▶ **ASSIGNMENT**:
Under this line are the records; write out word for word the part that begins at the line containing "Identify the click" and ends at the line containing "Login to USEUM", and no more.
======== DATA FOR THIS EXERCISE
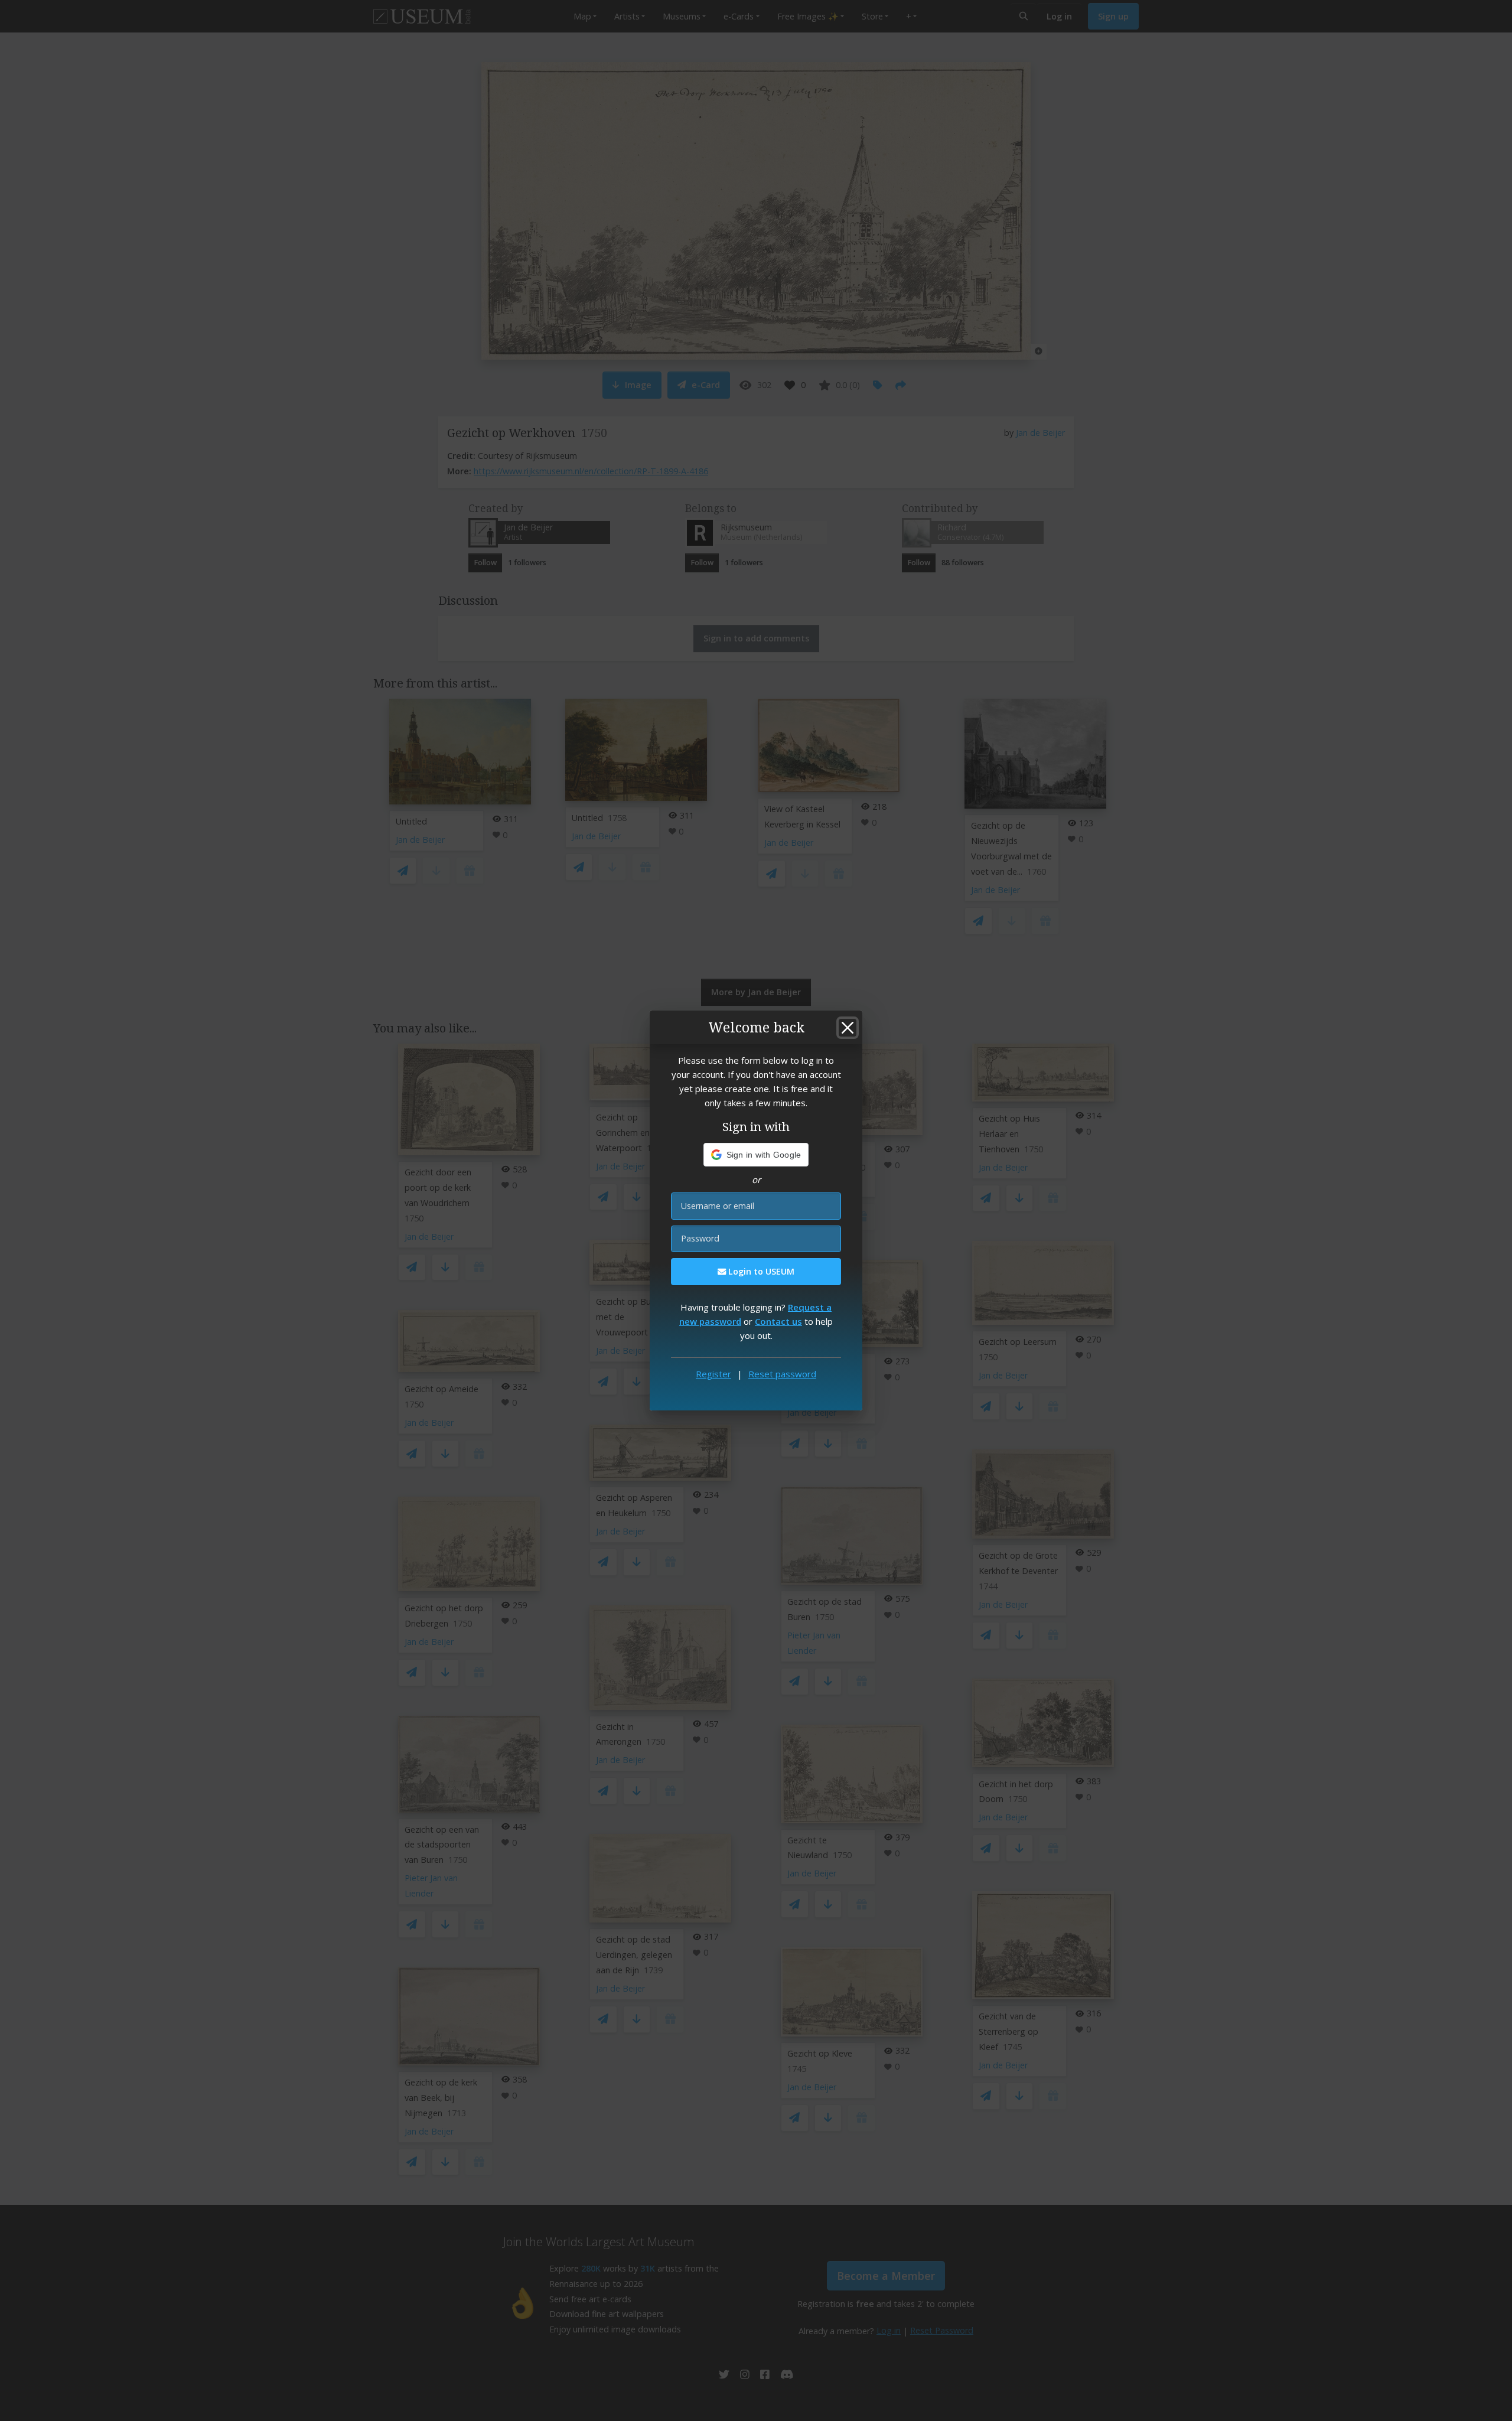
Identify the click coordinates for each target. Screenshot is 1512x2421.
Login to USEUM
================
======== DATA FOR THIS EXERCISE
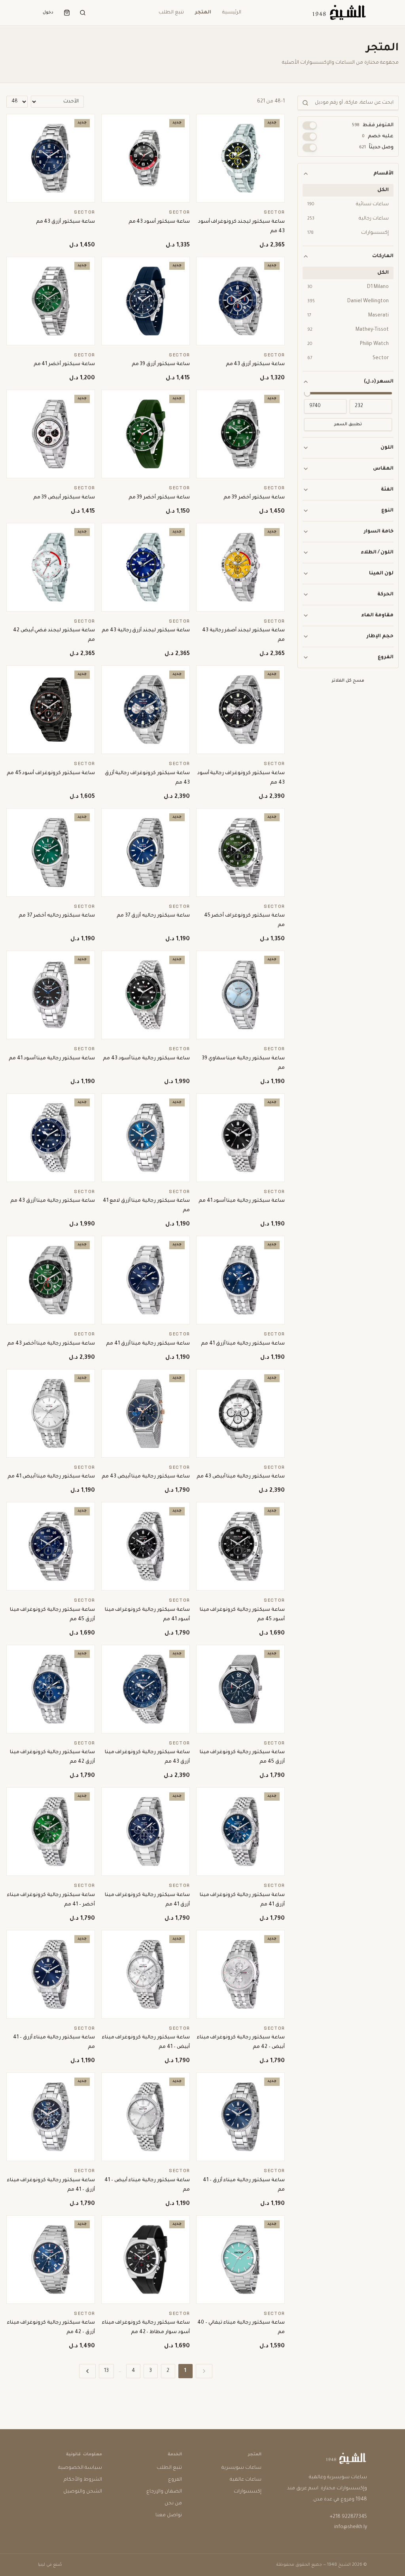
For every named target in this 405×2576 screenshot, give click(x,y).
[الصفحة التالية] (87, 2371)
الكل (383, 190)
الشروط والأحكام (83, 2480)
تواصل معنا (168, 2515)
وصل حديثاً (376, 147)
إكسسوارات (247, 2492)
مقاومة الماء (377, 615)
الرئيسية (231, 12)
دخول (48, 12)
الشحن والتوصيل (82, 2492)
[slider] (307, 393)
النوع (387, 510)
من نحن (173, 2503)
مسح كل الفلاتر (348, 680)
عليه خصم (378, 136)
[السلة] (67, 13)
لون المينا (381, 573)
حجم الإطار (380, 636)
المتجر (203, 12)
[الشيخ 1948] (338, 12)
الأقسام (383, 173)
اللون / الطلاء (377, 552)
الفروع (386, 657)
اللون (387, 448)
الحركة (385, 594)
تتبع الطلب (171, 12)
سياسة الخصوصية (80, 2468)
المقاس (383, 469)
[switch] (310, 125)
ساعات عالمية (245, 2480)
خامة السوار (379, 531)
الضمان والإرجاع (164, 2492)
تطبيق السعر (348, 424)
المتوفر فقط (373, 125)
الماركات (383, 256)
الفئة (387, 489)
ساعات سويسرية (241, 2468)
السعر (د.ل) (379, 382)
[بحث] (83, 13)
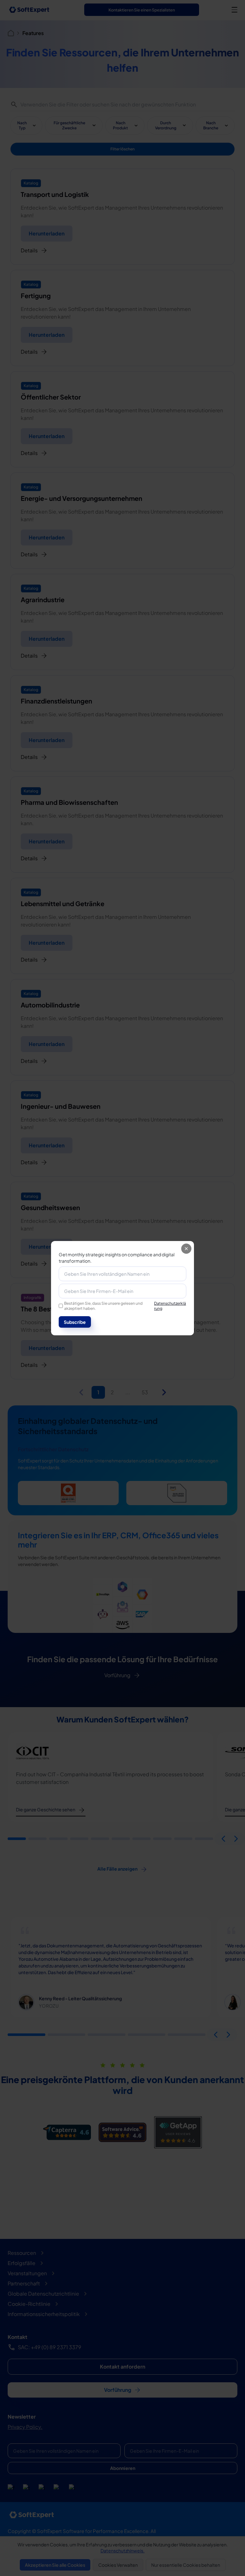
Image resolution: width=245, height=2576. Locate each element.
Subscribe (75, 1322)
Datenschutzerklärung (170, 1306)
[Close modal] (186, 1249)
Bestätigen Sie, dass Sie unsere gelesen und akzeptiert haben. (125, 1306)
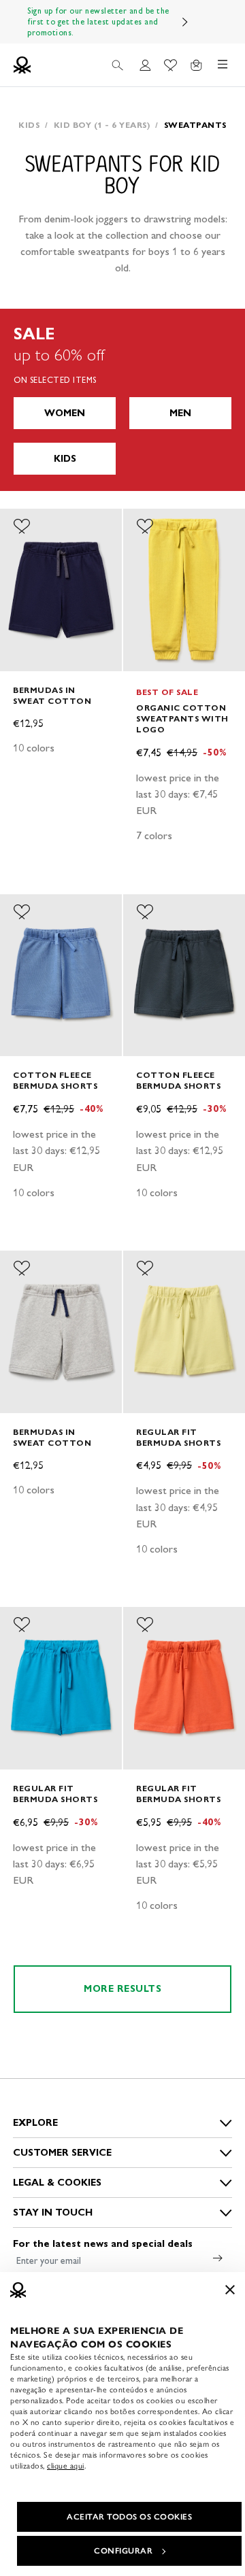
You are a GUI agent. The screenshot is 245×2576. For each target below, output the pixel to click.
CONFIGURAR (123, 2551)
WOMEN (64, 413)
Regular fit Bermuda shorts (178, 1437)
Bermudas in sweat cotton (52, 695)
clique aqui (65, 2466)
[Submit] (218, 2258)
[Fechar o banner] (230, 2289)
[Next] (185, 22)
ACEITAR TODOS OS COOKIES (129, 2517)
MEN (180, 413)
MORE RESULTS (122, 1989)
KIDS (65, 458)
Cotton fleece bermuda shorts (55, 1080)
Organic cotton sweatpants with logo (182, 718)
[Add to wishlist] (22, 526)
================
▶ **TASK RESPONSE**:
Identify the click coordinates for each target. Screenshot is 1512x2421.
Login to USEUM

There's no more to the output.